DIRECTIONS FOR THIS TASK: The stretch wanted below opens at the line containing "Administration (76, 484)" and closes at the line containing "Meal Planning (91, 122)". Please return it exactly, with no other lines.
-- EXERCISE INPUTS follows --
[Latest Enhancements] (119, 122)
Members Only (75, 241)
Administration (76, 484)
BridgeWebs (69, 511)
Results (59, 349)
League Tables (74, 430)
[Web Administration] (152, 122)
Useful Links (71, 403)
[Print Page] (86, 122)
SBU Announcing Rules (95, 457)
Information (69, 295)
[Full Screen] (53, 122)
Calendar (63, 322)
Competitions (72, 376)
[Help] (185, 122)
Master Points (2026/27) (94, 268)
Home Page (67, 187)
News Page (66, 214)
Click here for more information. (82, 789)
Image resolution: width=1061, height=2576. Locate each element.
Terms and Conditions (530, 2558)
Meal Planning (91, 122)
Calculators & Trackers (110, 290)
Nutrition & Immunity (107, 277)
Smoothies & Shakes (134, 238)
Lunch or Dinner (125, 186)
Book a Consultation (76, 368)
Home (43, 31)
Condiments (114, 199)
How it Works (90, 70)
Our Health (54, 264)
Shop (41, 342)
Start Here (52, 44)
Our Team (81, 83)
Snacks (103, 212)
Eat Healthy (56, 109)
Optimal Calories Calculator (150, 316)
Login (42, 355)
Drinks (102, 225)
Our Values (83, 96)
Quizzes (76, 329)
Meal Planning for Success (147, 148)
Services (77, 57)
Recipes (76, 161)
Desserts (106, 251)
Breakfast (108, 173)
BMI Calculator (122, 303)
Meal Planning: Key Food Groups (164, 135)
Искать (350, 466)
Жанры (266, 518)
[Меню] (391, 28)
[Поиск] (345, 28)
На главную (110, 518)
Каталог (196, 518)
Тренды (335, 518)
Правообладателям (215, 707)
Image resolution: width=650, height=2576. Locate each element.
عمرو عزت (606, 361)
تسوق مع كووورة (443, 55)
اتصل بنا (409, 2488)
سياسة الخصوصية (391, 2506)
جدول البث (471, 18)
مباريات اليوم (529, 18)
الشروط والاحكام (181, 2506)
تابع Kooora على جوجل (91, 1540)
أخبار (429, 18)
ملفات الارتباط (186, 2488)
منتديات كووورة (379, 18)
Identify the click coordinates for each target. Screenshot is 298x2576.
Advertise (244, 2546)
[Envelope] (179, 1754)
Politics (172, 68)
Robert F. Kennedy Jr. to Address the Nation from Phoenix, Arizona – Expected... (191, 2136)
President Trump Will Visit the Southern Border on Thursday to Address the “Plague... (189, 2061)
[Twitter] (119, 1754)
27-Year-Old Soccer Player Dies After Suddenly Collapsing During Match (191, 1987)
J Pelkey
-- EXERCISE INPUTS concluded --
RESULT OF THIS EXERCISE:
Administration (76, 484)
BridgeWebs (69, 511)
Results (59, 349)
League Tables (74, 430)
[Web Administration] (152, 122)
Useful Links (71, 403)
[Print Page] (86, 122)
SBU Announcing Rules (95, 457)
Information (69, 295)
[Full Screen] (53, 122)
Calendar (63, 322)
Competitions (72, 376)
[Help] (185, 122)
Master Points (2026/27) (94, 268)
Home Page (67, 187)
News Page (66, 214)
Click here for more information. (82, 789)
Image resolution: width=1061, height=2576. Locate each element.
Terms and Conditions (530, 2558)
Meal Planning (91, 122)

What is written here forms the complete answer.